The data provide evidence of increased clinician awareness about pediatric PI.4 Earlier data showed that PIs were misdiagnosed as skin breakdown, trauma, or necrosis, especially when referring to MDRPIs, which only further concealed the issue and delayed diagnosis and thus prevention.4 With recent concerted efforts to raise awareness regarding pediatric PI, more focus has been placed on standardized prevention strategies.4,14–17 Younger patients are inherently more vulnerable to PIs because of differences in skin maturity at different ages. Accordingly, facilities have rightly identified the pediatric population as high-risk for PI and may have even standardized their prevention strategies in bundles or by pediatric age groups.3,4,15–19 These efforts, however, need to be sustained. Razmus and Bergquist-Beringer13 found that most pediatric patients were being assessed for PI risk, but the consistent implementation of prevention strategies needed improvement. More importantly, an interprofessional team including industry partners is key in creating and sustaining prevention efforts.4
The primary limitations of this study are twofold. First, the data are self-reported by facilities that choose to participate in the IPUP survey. Second, although facilities are encouraged to survey 100% of admitted patients, this may not be clinically possible. Therefore, the data may or may not be representative of the full scope of FAPI.

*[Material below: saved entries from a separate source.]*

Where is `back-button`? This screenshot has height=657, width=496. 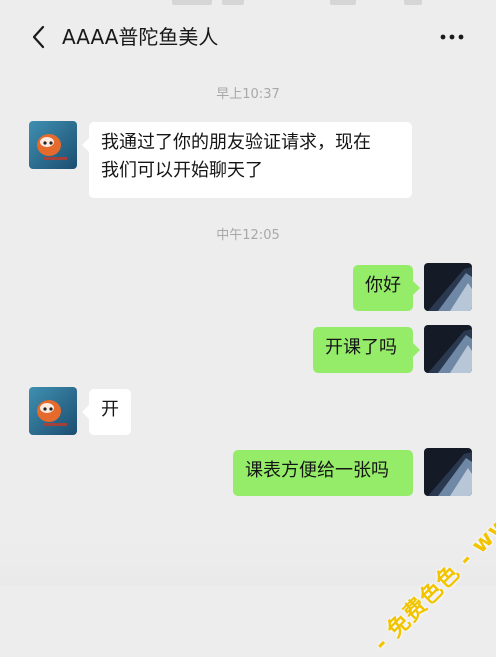 back-button is located at coordinates (40, 37).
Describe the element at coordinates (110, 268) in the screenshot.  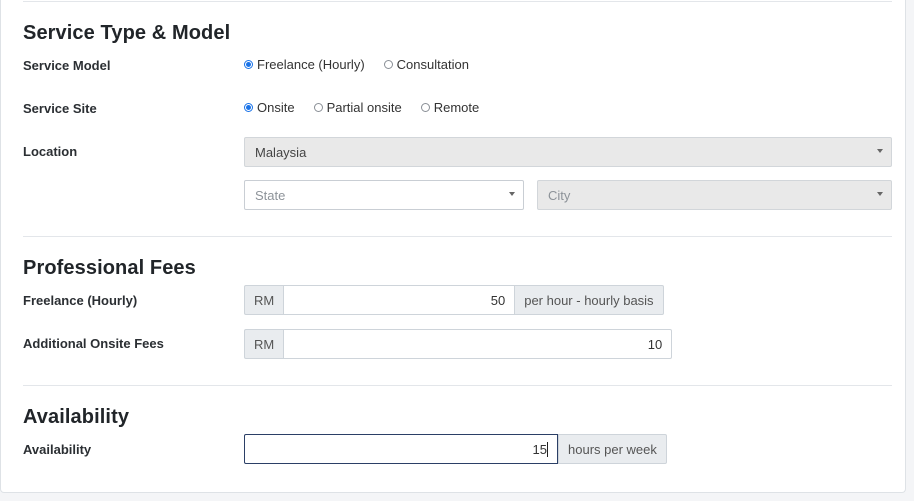
I see `fees-section-title: Professional Fees` at that location.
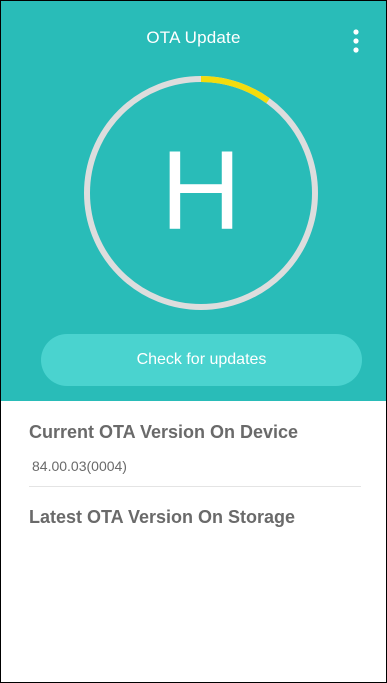 This screenshot has height=683, width=387. What do you see at coordinates (80, 466) in the screenshot?
I see `current-version-value: 84.00.03(0004)` at bounding box center [80, 466].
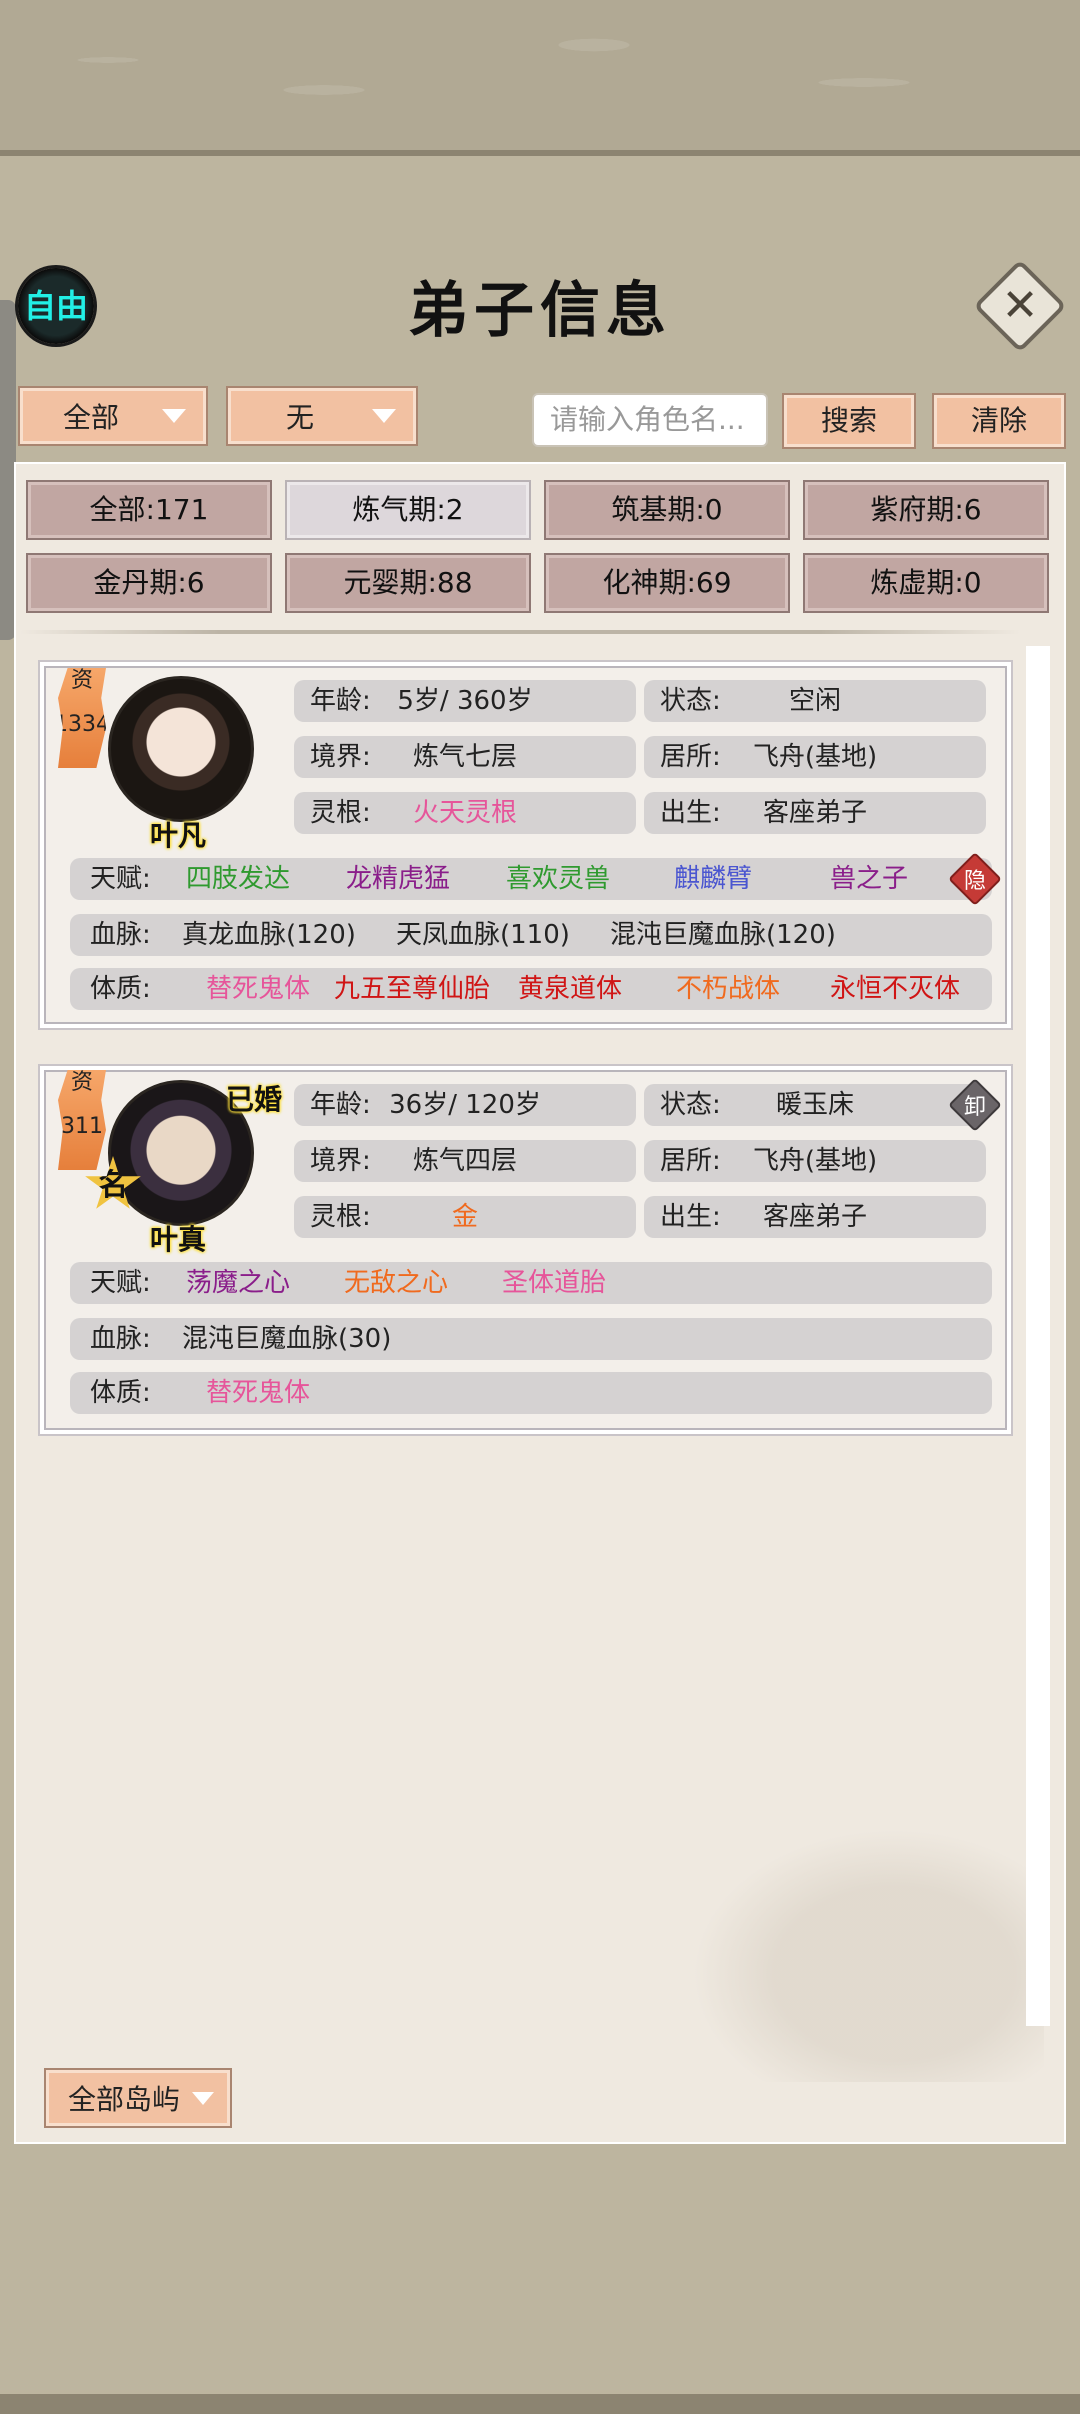  I want to click on talent-row: 天赋: 四肢发达 龙精虎猛 喜欢灵兽 麒麟臂 兽之子, so click(531, 879).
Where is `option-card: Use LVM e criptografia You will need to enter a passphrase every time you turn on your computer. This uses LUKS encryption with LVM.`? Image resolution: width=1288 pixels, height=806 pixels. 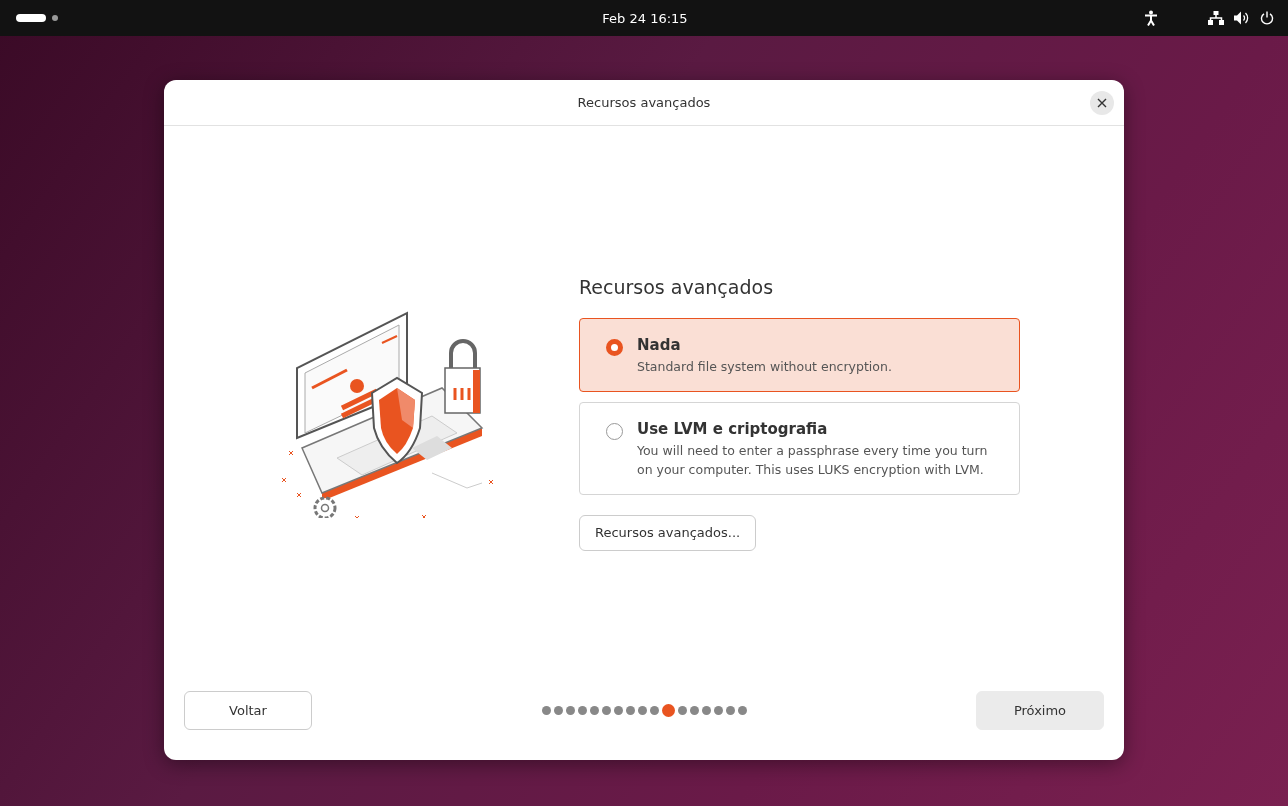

This article provides evidence that PI prevalence is trending downward but continued vigilance and sustained prevention efforts are needed to maintain this trend. Up-to-date research and interprofessional collaboration are required to ensure that prevention efforts remain clinically relevant. The pediatric population is a vulnerable population and will always require special attention. Further analyses of large databases are needed to continue to define the problem in the pediatric population including more specific data such as PI staging, PI location, and MDRPIs.